After the data aggregation, the resulted dataframe have 14[aggregation function] x 9[sensors] (126) new features to work with.

Now the data is prepared for the machine learning steps. But before the classification part let see how the data looks like.

Number of NaNs: 0

Number of features: 126

Labels distribution:

There are 561 records for the label 0 and 540 for the label 1. This means all class is representative in the dataset.

Figure 8: Label Distribution

To prepare the data for machine learning I splitted the data into train, validation and test set. In the first step I splitted the 70% of the data to train set and the 20% of the data to validation set. After that I used the splitted train set for further splitting. At the and I had following three splits:

train:  704 records
val:  221 records
test:  176 records
Markdown

With these steps I could evaluate my model with data which have been not seen by the model.

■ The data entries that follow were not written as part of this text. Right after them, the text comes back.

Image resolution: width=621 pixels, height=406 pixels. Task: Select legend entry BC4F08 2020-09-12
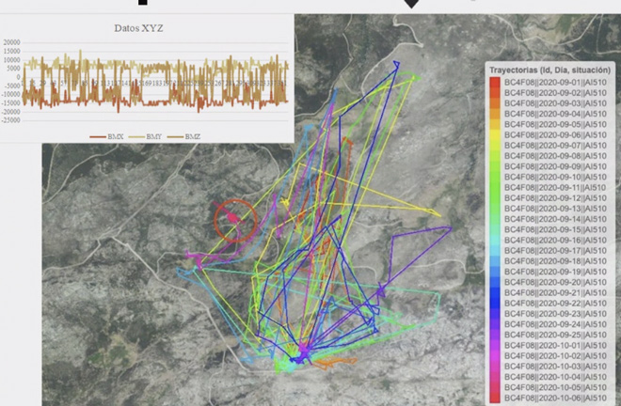click(555, 198)
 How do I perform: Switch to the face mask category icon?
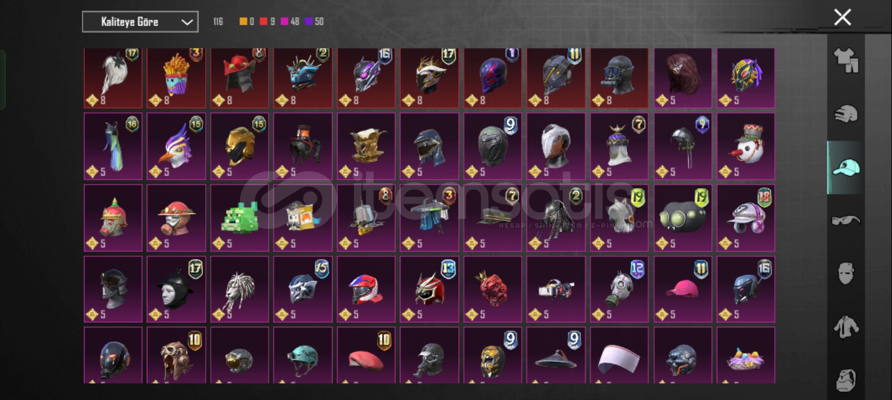click(x=846, y=273)
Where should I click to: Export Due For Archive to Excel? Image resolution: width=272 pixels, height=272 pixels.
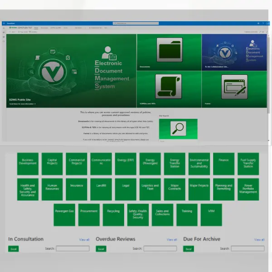pos(189,249)
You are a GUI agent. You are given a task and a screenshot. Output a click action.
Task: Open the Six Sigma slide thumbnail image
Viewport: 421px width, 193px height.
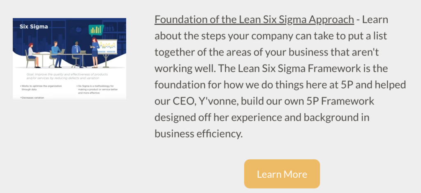(69, 59)
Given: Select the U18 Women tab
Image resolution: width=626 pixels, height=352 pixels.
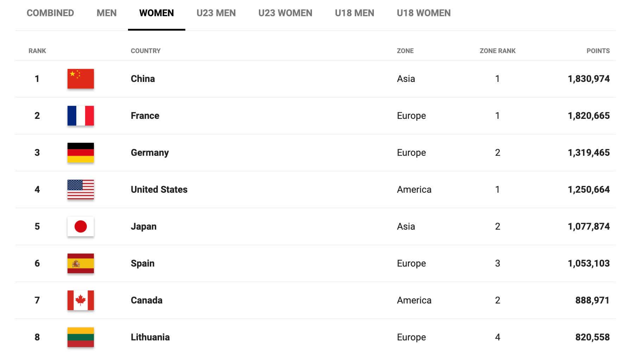Looking at the screenshot, I should 423,13.
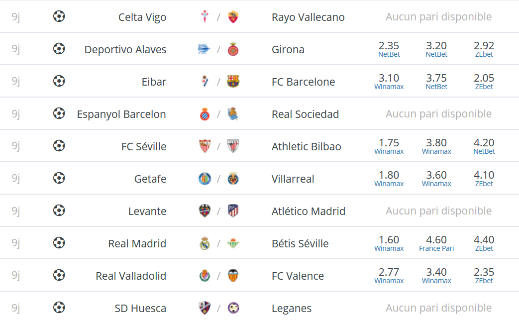Click the Villarreal yellow crest

click(x=233, y=178)
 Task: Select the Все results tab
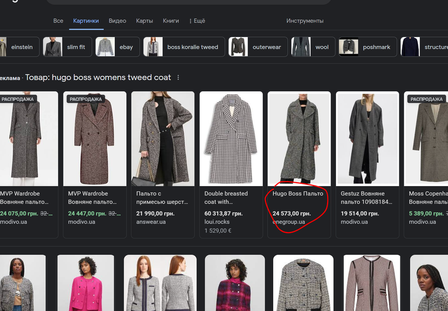58,21
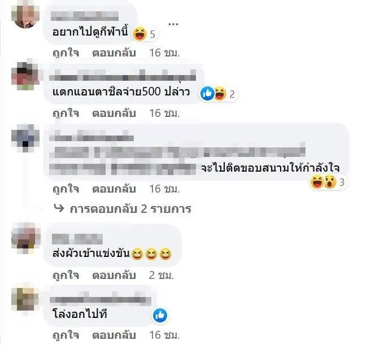The image size is (384, 345).
Task: Like the comment 'อยากไปดูกีฬานี้'
Action: click(x=66, y=53)
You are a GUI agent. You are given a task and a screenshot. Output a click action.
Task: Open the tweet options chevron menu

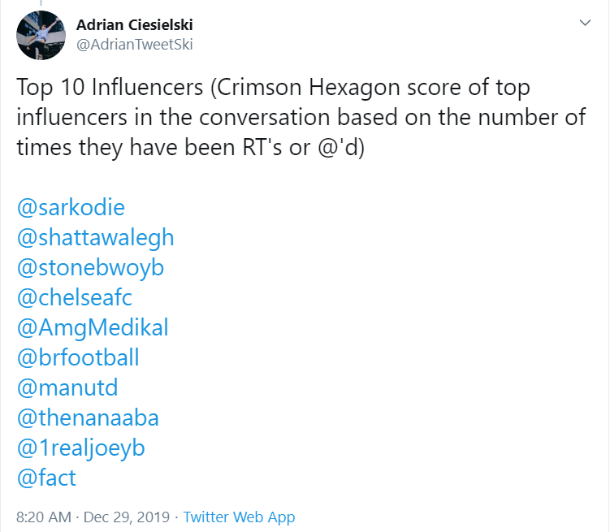585,24
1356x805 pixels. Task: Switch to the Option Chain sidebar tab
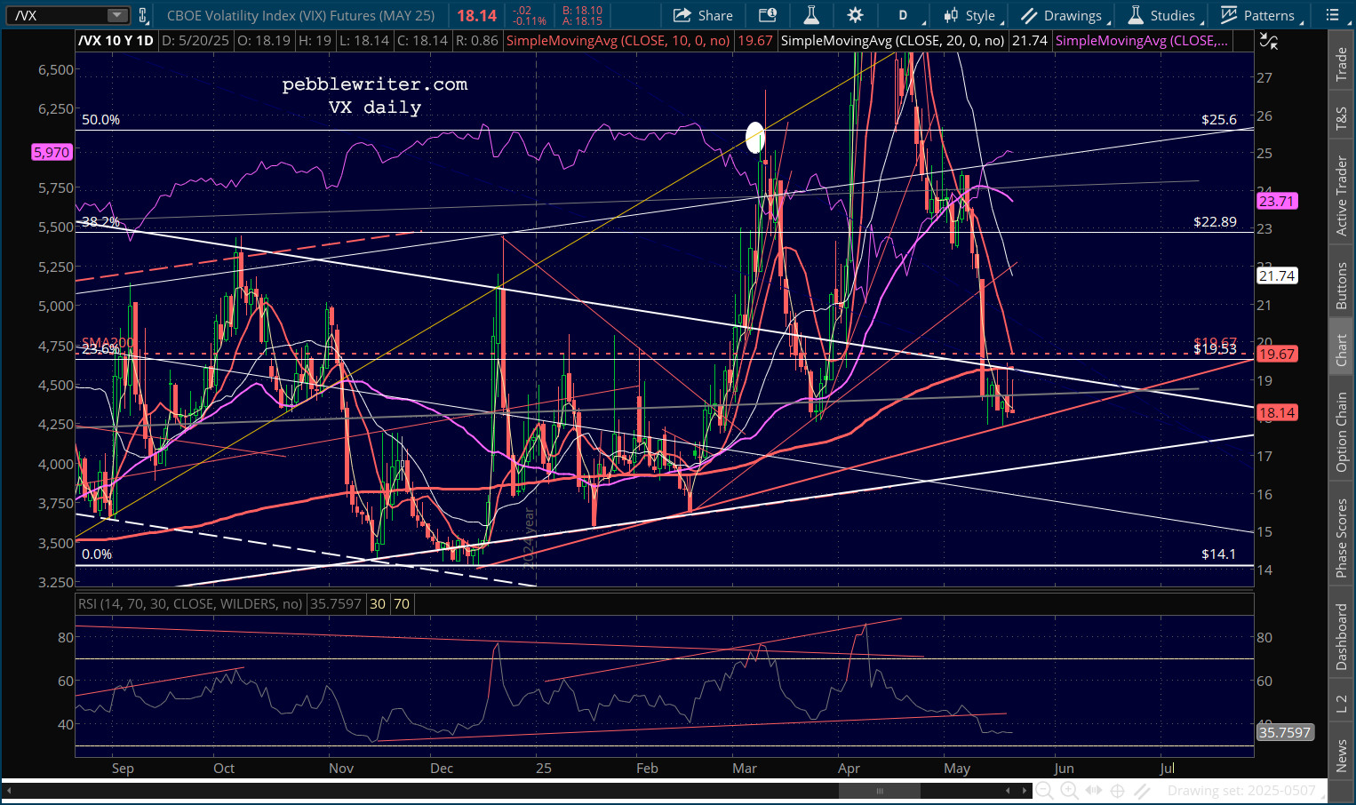pos(1342,432)
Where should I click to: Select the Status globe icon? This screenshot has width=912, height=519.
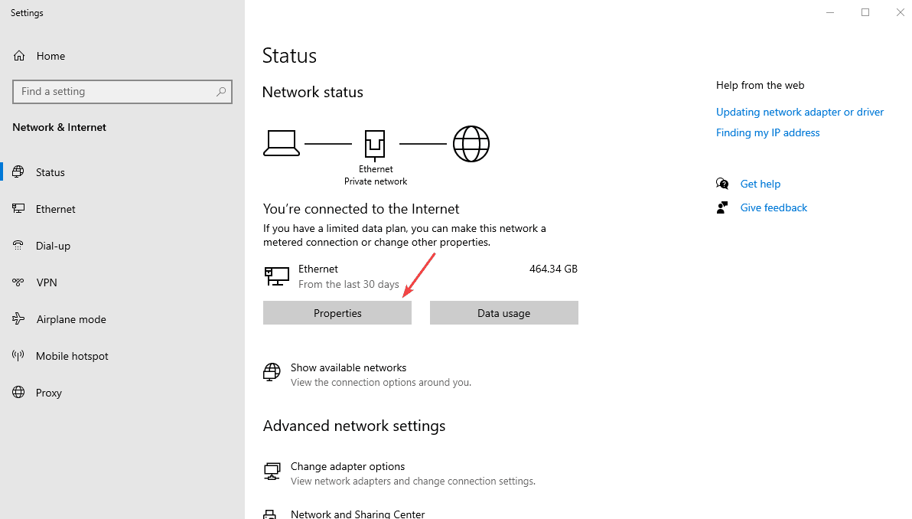pos(19,172)
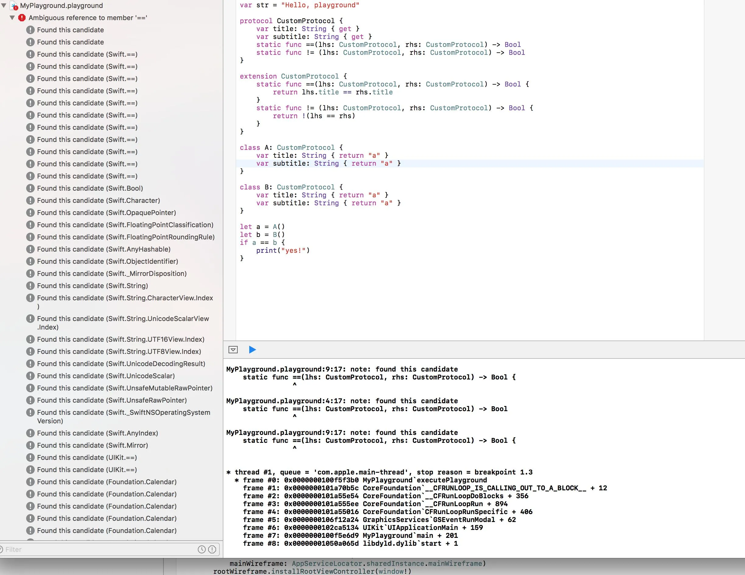Click the blue run playground button
Viewport: 745px width, 575px height.
coord(252,350)
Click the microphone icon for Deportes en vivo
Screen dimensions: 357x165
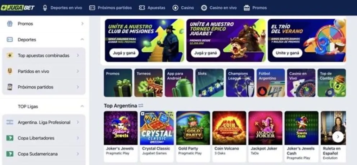(x=45, y=8)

Data Classification and Model Evaluation

Model

The described task is a classification problem. To classify the data we can use supervised learning algorithms. I used the scikit learn library as my tool. In the library there are several classification algorithms which can do the job. I wanted to find the best technique for my purposes, that is why I tested 6 algorithms. I chose the following algorithms:

Random Frorest Classifier (rfc)
Support Vector Classification (svc)
K-Neighbors Classifier (knc)
AdaBoost Classifier (abc)
Gradient Boosting Classifier (gbc)
Gaussian Naive Bayes (gnb)

My expectation was that the svc or the rfc performs the best. There are some papers, where the Support Vector Classification have been used to classify road surface data [1,2]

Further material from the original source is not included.